O prazo para contratação termina em 12 de novembro. Como parte desse período já foi consumida pela regulamentação, produtores e entidades do setor alertam para o risco de concentração dos pedidos nas últimas semanas, demora na análise dos documentos e esgotamento dos limites disponíveis em determinadas instituições.

No Congresso, a quantidade de propostas de mudança revela a insatisfação com o alcance do texto original. A MP recebeu 144 emendas. Entre as alterações sugeridas estão a inclusão de mais operações de investimento, capital de giro e Cédulas de Produto Rural (CPRs), a ampliação das datas de enquadramento, a redução das exigências para comprovação das perdas e a extensão dos prazos de pagamento.

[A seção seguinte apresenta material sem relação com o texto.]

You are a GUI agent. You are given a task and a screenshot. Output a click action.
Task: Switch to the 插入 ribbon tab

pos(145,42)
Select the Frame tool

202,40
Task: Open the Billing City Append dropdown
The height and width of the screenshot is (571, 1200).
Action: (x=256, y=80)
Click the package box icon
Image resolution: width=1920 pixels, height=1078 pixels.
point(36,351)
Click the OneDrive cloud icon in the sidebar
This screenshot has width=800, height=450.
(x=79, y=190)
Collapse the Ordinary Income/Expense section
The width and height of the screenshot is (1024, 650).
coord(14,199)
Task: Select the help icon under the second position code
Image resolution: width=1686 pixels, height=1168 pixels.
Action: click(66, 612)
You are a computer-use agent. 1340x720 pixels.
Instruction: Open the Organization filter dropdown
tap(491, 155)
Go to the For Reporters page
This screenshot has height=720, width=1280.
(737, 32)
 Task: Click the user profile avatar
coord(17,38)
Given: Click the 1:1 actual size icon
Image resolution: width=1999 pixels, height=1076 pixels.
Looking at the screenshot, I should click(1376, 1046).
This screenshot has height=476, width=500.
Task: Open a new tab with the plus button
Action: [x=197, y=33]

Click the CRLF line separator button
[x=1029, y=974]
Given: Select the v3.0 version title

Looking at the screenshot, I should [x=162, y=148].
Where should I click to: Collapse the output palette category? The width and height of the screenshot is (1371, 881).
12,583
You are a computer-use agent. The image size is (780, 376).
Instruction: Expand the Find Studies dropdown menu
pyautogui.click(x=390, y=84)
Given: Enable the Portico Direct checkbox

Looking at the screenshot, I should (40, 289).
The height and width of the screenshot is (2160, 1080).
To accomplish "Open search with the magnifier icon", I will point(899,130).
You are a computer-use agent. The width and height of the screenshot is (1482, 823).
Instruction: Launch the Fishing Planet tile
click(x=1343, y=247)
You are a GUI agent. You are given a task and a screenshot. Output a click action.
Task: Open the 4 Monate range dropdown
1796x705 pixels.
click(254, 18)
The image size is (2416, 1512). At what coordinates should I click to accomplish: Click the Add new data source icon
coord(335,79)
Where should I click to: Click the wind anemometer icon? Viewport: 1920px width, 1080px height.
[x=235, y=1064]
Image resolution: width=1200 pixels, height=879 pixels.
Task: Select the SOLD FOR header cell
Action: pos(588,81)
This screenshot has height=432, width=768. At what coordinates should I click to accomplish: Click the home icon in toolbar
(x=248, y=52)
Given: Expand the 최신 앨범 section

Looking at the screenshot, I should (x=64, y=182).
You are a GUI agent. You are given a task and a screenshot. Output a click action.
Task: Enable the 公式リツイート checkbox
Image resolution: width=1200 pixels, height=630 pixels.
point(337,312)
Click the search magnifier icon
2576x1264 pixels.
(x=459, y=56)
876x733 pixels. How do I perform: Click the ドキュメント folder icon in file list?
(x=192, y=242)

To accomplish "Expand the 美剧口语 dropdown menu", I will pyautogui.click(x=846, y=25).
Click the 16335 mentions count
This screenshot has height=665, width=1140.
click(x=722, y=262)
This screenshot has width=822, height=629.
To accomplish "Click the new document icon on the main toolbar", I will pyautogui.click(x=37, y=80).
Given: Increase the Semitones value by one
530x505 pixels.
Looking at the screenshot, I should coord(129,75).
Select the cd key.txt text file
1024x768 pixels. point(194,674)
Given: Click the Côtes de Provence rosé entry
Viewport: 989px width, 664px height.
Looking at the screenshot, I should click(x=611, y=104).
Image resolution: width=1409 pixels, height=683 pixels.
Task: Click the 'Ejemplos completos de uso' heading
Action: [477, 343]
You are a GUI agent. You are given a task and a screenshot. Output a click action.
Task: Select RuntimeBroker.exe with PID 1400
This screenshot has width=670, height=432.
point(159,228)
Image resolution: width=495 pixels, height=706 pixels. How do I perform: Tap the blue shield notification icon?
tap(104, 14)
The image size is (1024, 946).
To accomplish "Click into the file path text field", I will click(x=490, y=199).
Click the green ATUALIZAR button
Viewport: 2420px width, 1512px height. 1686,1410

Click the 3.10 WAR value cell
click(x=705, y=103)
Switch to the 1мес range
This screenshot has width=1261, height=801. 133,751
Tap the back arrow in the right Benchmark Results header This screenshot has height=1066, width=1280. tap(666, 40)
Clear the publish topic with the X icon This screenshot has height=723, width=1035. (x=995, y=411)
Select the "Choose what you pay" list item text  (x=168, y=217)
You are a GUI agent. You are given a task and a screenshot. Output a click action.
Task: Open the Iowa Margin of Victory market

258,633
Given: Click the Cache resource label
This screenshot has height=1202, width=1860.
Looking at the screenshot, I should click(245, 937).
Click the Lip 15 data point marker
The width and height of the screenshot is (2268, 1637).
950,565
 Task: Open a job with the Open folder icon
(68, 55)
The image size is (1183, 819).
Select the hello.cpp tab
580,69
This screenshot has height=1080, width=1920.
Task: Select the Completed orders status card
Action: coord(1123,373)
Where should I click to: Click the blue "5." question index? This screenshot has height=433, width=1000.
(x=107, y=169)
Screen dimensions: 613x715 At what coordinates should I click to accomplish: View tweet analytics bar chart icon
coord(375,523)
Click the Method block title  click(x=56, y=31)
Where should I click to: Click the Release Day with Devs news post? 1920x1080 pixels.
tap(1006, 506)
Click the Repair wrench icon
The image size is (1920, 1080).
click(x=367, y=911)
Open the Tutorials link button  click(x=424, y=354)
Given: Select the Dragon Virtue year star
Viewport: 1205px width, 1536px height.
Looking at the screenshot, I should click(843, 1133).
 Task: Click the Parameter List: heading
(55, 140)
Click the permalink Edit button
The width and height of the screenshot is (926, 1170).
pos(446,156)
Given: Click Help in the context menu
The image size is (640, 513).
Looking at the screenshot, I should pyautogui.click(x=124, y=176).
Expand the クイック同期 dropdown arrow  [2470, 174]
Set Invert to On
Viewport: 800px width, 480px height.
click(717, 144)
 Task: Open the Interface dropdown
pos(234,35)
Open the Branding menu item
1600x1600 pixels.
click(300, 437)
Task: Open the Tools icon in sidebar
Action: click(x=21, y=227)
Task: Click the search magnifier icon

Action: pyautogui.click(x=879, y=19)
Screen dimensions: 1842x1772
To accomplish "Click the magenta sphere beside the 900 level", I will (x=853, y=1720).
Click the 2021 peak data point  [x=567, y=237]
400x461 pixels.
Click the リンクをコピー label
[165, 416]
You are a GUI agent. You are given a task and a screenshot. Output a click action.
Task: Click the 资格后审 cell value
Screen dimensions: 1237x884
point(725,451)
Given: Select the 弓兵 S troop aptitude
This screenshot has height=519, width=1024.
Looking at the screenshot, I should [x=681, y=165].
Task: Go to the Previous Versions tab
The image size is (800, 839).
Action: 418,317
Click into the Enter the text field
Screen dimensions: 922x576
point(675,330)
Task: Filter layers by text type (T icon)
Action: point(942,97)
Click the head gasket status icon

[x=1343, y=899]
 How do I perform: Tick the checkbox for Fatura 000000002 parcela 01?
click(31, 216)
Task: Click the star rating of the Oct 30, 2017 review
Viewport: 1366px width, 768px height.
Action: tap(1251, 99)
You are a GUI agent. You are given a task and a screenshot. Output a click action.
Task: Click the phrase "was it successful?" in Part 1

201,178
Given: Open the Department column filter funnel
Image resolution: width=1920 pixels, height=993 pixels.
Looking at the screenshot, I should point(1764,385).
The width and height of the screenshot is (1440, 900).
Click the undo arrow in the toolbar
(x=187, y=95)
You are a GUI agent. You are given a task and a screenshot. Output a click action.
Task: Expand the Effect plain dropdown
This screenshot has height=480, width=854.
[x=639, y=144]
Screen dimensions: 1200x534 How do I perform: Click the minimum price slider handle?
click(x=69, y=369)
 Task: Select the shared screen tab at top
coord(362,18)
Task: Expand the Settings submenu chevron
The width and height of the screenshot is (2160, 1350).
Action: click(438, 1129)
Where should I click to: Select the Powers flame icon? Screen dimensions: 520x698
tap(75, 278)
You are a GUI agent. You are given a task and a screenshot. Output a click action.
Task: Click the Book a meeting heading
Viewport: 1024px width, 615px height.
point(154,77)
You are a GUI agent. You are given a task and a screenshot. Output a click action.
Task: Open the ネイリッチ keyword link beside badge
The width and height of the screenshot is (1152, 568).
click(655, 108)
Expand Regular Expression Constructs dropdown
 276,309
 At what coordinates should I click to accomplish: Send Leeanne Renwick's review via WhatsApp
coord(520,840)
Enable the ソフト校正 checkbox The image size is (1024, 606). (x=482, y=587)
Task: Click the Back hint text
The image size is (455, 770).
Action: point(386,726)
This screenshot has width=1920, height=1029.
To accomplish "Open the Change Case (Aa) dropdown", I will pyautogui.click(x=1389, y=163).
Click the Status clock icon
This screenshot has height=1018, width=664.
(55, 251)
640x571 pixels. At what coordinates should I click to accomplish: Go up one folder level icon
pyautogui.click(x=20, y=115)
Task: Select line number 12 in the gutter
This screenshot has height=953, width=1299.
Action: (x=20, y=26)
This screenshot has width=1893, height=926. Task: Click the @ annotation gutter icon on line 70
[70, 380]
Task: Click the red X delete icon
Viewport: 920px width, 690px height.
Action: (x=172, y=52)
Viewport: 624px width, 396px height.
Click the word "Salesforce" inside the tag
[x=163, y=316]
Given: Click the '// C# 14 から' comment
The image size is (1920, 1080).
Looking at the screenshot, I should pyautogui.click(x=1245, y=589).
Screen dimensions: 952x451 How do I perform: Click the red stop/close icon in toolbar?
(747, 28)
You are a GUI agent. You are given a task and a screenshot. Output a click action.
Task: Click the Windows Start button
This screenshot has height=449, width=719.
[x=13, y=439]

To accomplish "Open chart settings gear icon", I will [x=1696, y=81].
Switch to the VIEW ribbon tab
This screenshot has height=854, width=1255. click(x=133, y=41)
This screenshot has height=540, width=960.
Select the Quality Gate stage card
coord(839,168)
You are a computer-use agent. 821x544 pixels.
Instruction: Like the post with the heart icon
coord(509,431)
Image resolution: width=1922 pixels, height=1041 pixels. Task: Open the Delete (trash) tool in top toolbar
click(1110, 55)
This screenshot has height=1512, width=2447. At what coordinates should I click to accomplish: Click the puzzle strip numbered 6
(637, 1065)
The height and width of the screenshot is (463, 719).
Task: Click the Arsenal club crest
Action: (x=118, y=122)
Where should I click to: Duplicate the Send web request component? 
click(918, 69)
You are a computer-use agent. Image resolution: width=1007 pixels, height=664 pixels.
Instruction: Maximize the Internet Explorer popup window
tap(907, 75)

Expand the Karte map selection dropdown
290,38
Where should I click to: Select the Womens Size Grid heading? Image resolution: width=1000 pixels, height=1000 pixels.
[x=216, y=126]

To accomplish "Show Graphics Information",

Também há pressão para que a medida contemple produtores que renegociaram contratos anteriormente, mas voltaram a perder safras, além daqueles cujas dívidas foram transferidas, cedidas ou substituídas por outros instrumentos financeiros. O desafio será ampliar o público sem elevar o custo fiscal a um nível que impeça um acordo para a aprovação.

Para o produtor, a orientação é procurar imediatamente a instituição credora e formalizar o interesse na renegociação. Contratos, extratos das operações, comprovantes de perdas, registros de produtividade, documentos fiscais e laudos técnicos devem ser reunidos antes da abertura do pedido. O protocolo da solicitação também é importante para demonstrar que a procura ocorreu dentro do prazo.

A entrada da MP em regime de urgência aumenta a pressão política, mas não resolve os obstáculos encontrados nas agências bancárias. O resultado da medida será definido menos pelo volume anunciado e mais pela quantidade de produtores que conseguirem superar as exigências, aprovar o crédito e assinar os contratos até novembro.